Using the data below, show every line where the word "agent" occurs.

■ **DATASET ENTRIES**
= Beginning of Section =

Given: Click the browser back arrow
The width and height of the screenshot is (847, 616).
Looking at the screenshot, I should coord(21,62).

= End of Section =
= Beginning of Section =

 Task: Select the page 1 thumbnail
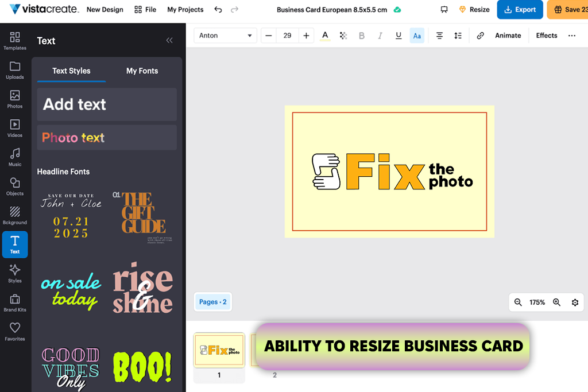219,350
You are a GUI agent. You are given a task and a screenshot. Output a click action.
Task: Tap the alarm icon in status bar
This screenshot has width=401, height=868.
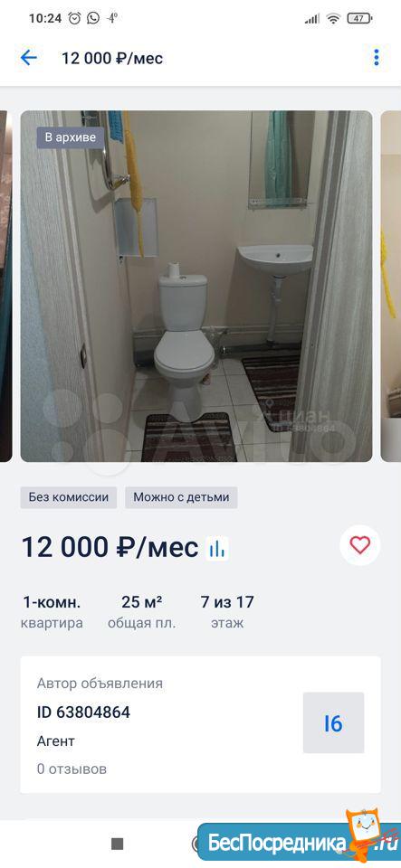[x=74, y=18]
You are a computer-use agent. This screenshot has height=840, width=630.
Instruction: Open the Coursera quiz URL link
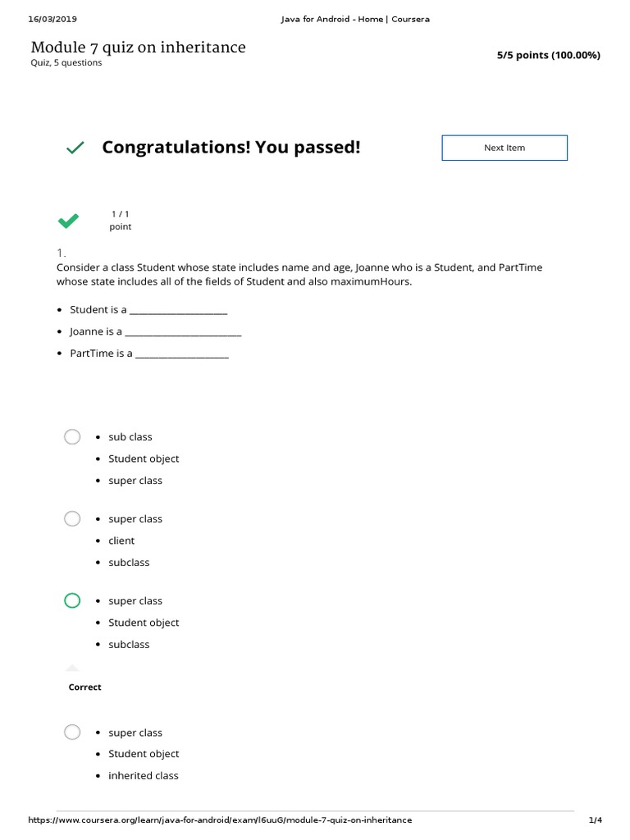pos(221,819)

= End of Section =

■ **ANSWER BOX**
You are a GUI agent. You are given a task and a screenshot. Output a click action.
You are a computer-use agent. This screenshot has height=840, width=630.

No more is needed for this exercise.